• Data supplied:
──────────────────────────────

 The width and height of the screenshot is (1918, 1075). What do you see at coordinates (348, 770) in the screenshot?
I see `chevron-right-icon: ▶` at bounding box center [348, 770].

──────────────────────────────

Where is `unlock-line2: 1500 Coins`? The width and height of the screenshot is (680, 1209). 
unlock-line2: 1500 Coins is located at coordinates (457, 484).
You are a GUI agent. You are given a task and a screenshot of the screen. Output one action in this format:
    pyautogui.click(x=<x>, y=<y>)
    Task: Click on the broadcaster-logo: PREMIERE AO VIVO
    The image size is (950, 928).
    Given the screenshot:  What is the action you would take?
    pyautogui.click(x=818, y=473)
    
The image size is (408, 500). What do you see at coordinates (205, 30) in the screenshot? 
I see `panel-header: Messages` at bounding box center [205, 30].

──────────────────────────────

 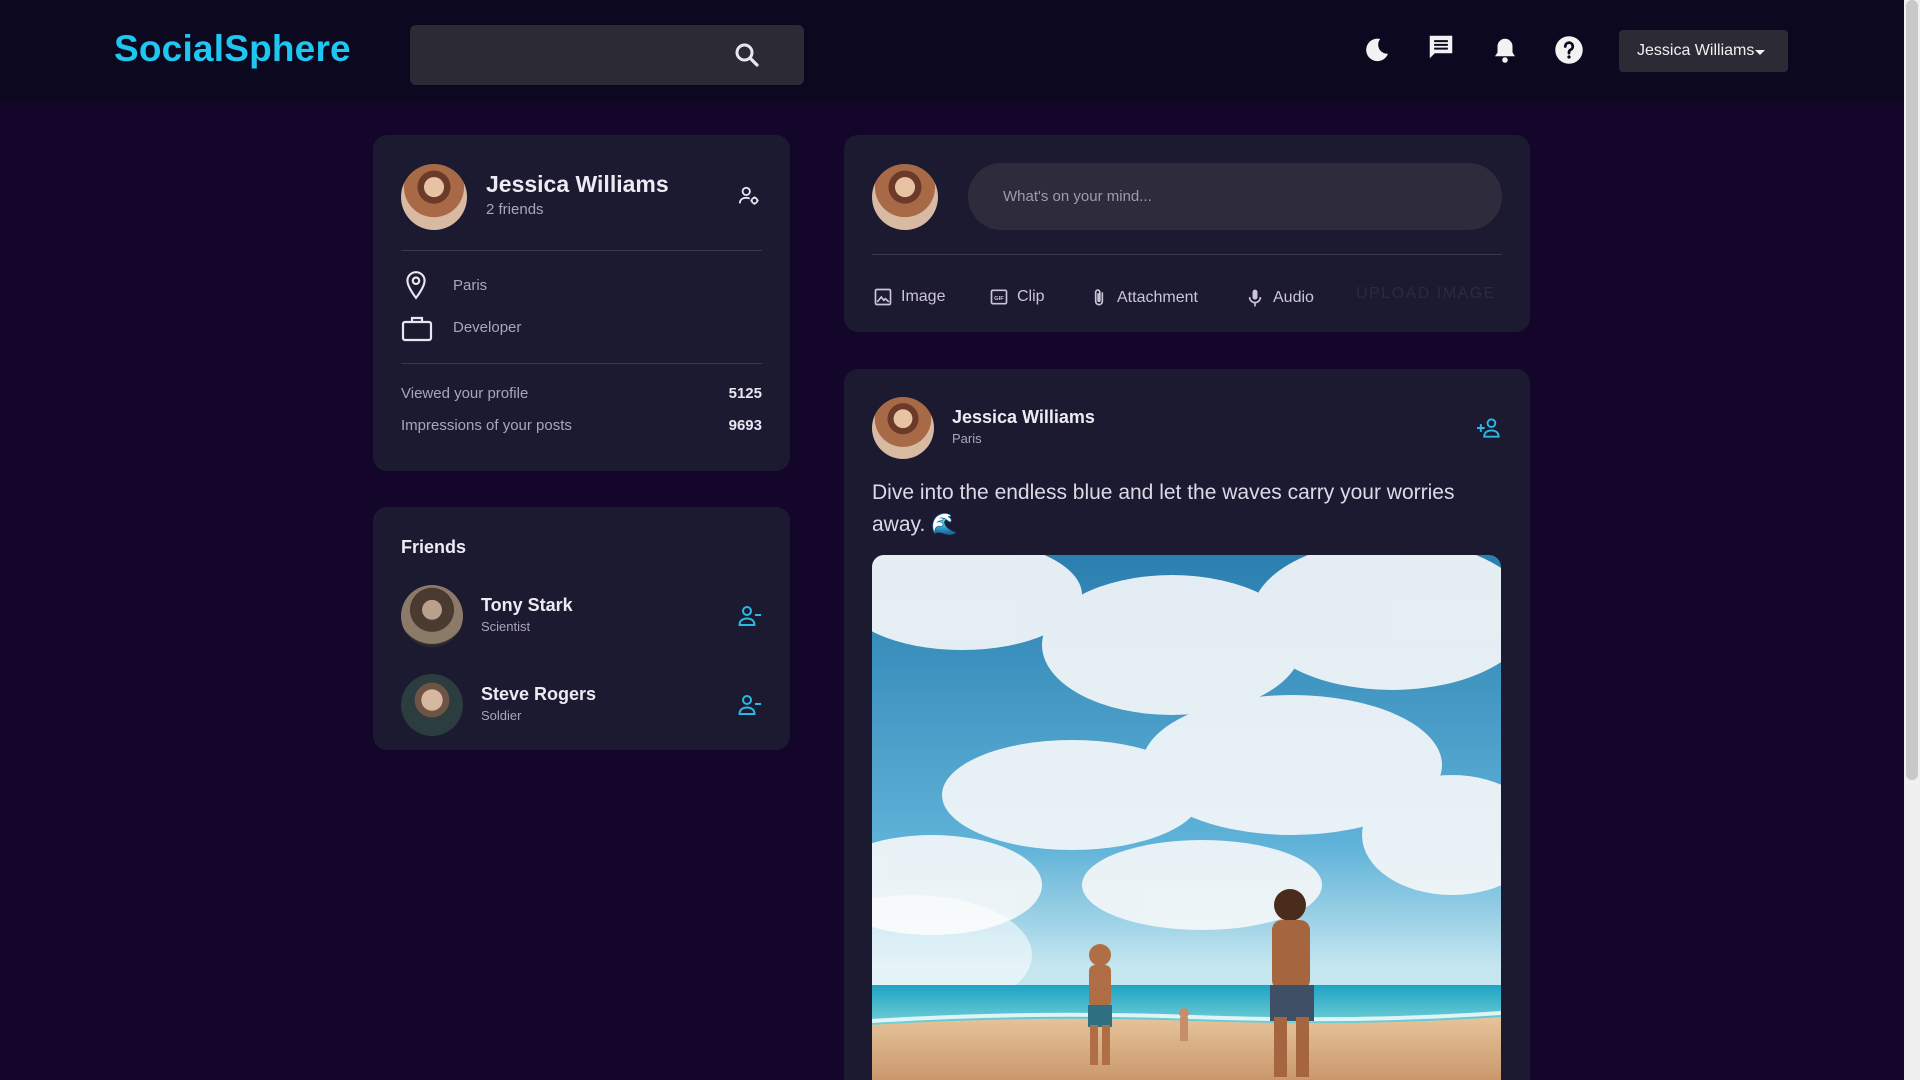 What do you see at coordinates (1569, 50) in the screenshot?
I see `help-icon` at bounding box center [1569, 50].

──────────────────────────────

• What you will do:
Reproduce verbatim the lines above, from the line with "The image size is (408, 500)." to the line with "center [205, 30].".

• Answer to the exercise:
The image size is (408, 500). What do you see at coordinates (205, 30) in the screenshot? 
I see `panel-header: Messages` at bounding box center [205, 30].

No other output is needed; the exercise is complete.